▶ _Passage shown_:
============

Is it always caused by a childhood trauma?
Not always. DID can happen in adults for the first time, but usually only in “extreme situations”. Aquarone gives two historic examples of the disorder setting in for adults: people coming out of concentration camps in the Second World War and soldiers returning from fighting in Vietnam.
Of the soldiers, he says: “Coming back, their brain state was still in that hyper arousal mode of shoot first and ask questions afterwards, so you had quite a lot of stories back then of people in the States hearing a car backfire and thinking they were back on the battlefield, so taking their gun out to shoot.”
That sounds a lot like post traumatic stress disorder, and Aquarone confirms that it is “an extension of complex PTSD”.
He does emphasise, however, that more often that not DID is linked to when people are children, because that’s when the brain is forming and the dissociation becomes a defence mechanism.
In Marcella's case, it seems as though the disorder set in after the cot death of her baby daughter, Juliet.
What triggers the black-outs that happen years after the trauma?

============

▶ _Complete the following_:
1. In the passage on DID, what two historic examples does Aquarone give of the disorder setting in for adults?
2. From the passage on DID, quote the part that begins at the words "In Marcella's case, it" and stops after "after the trauma?".

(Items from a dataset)
============

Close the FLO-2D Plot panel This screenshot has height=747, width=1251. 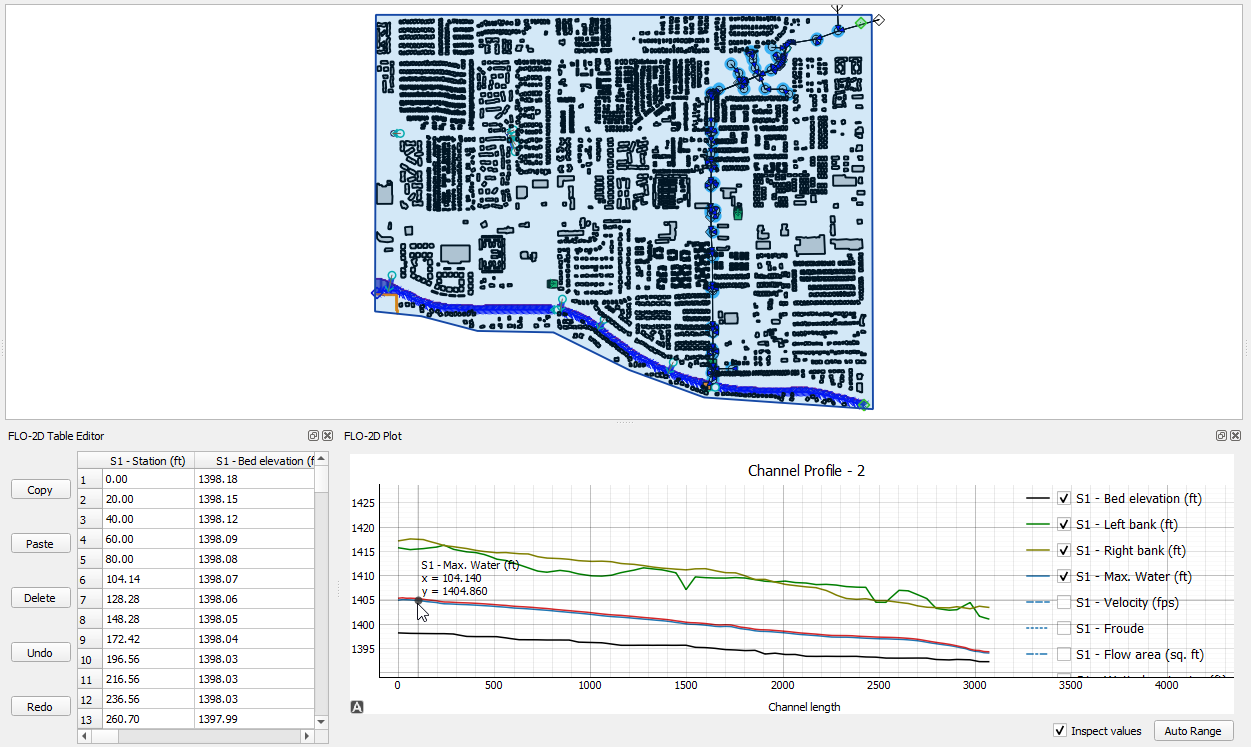[1236, 436]
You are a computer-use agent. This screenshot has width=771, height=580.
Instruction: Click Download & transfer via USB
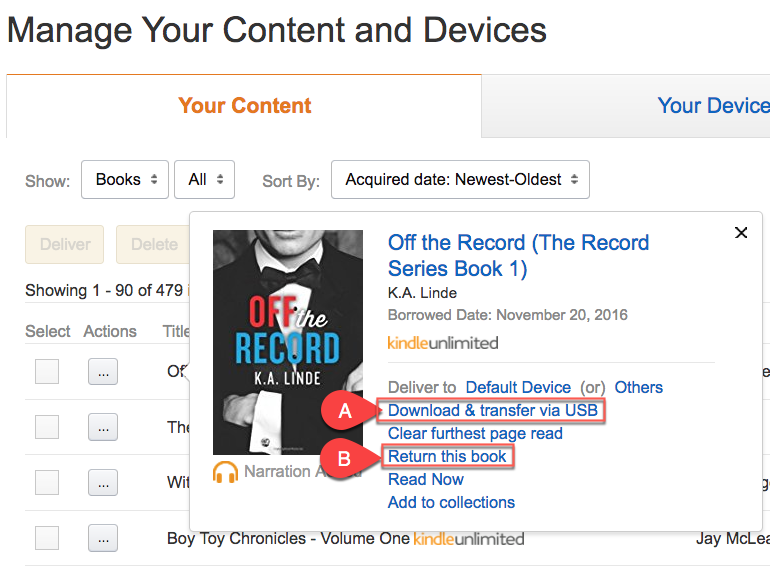(493, 410)
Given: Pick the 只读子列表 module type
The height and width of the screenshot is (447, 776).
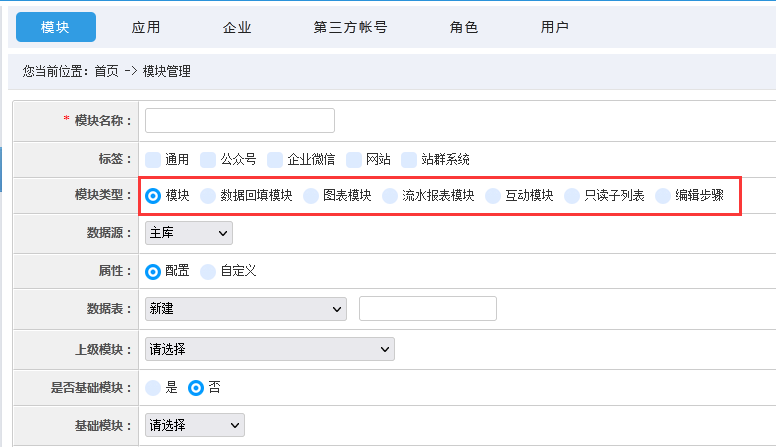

============

▶ _Responses per task_:
1. People coming out of concentration camps in the Second World War and soldiers returning from fighting in Vietnam.

2.
In Marcella's case, it seems as though the disorder set in after the cot death of her baby daughter, Juliet.
What triggers the black-outs that happen years after the trauma?